Because I'm still being triggered, 'further therapy' has been felt to be inappropriate...

Hang on a mo, NHS... Let's see if I've got this right from the letter I've received this morning... Because I still have most of the Complex (or Chronic) Post-Traumatic Stress Disorder (C-PTSD) symptoms, despite having had 'three full sessions of therapy' over the years, yet I still 'feel the same', and because I still get 'triggered by Ben' (not his fault, just that certain noises, actions, etc trigger me because I have C-PTSD as a result of the years spent battling with his anorexia and, ironically, the NHS), NHS mental health services do 'not feel further therapy would be helpful at this point' and are therefore 'discharging [me] from the service'.
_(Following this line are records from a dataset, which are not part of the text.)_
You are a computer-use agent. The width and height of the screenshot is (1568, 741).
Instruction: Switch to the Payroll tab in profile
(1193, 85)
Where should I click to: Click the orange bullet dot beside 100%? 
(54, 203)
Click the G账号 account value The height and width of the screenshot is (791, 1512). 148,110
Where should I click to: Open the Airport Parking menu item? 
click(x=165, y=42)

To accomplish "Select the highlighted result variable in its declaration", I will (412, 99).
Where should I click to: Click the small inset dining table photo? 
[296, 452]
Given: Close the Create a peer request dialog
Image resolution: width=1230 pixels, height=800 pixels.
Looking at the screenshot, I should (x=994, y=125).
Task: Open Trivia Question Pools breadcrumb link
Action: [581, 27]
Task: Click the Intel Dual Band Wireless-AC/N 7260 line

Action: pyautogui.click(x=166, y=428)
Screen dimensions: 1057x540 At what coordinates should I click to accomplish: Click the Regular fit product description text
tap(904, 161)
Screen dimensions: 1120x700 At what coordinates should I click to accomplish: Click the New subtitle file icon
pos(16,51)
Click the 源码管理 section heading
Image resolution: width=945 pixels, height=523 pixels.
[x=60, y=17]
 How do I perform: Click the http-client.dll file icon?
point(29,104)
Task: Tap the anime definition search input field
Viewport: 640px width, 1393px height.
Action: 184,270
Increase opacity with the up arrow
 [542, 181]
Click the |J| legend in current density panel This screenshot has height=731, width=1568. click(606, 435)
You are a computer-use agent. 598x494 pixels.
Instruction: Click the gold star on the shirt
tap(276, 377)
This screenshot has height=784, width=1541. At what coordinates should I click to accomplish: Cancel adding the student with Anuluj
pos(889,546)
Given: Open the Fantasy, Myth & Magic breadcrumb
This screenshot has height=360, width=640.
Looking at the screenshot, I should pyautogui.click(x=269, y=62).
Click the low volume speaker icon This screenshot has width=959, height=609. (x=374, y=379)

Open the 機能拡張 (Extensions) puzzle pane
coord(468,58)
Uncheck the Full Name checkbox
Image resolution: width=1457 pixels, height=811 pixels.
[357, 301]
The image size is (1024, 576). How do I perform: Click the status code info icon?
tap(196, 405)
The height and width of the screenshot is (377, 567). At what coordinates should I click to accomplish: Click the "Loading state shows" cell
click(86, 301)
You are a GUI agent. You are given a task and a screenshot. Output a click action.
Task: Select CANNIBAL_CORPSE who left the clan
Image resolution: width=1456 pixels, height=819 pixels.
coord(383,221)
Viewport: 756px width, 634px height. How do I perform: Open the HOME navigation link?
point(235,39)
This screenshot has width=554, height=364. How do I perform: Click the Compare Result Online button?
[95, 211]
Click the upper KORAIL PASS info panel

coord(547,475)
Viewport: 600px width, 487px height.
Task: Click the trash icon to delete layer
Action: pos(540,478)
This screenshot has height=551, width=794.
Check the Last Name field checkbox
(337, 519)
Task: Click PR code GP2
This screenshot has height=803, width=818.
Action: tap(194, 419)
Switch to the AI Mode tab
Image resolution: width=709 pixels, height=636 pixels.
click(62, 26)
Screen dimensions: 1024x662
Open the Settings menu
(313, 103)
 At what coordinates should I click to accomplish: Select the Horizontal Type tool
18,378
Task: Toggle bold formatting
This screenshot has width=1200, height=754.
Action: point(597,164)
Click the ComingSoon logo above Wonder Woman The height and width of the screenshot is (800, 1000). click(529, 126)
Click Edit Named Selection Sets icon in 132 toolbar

Er... NHS... I'm being TRIGGERED because being TRIGGERED into flashbacks is a primary symptom of both PTSD (Post-Traumatic Stress Disorder) and C-PTSD? 

Past therapy has been partly effective but there's still a lot of work to do, after all this is C-PTSD, but it almost implies that I didn't recover fast enough? Or didn't engage with trauma therapy?

In the letter (a cc copy of a letter sent to my GP), they do understand some of the problems I have been experiencing experiencing, but they also say the above which is kind of weird...

It's absolutely BARKING MAD that they are discharging me because they feel further therapy wouldn't be helpful because I am still being triggered into flashback-mode!

An example would be if Ben suddenly cries out from his room - e.g. if he's scored in a computer game - or crashes around - e.g. crashing downstairs to answer the door to a friend - my mind flips me back to the many, many times when such sounds heralded an all-too-different result as his eating disorder forced him to bang his head against a wall or howl like a wild animal.

I get triggered.

And it's horrible.

It's not Ben's fault and I can't expect a young man to creep around the house in silence, treading on eggshells in case he triggers flashbacks.

Or for him to disappear out of my life because he - or, more accurately, his former illness: anorexia - risks triggering these flashbacks.

Because, let's face it, flashbacks are what you get when you have a trauma-related condition like PTSD or C-PTSD. It is a SYMPTOM, goddammit!! It's the first thing that people think about when talking about PTSD.

Yet the NHS don't feel that any further treatment would be 'helpful' to me 'at this point' BECAUSE I AM GETTING TRIGGERED into flashbacks!!

A bit revolving-doors-like, that is. Catch 22 and all that...

So tough luck, I'm spat out of the system and left to fend for myself. They say that 'it may be that [I] would benefit from a more explorative approach for example psychodynamic therapy once [my] son leaves home'. (In other words, when I'm not being triggered - but, oh! - I would still have him in my life for god's sake, he's my son and he can't help being a trigger, poor soul!!!) 

For now they suggest I might consider self-referring to the charity MIND or a counselling service.

I don't need counselling, counselling doesn't do any good, I need evidence-based treatment for C-PTSD for gods sake!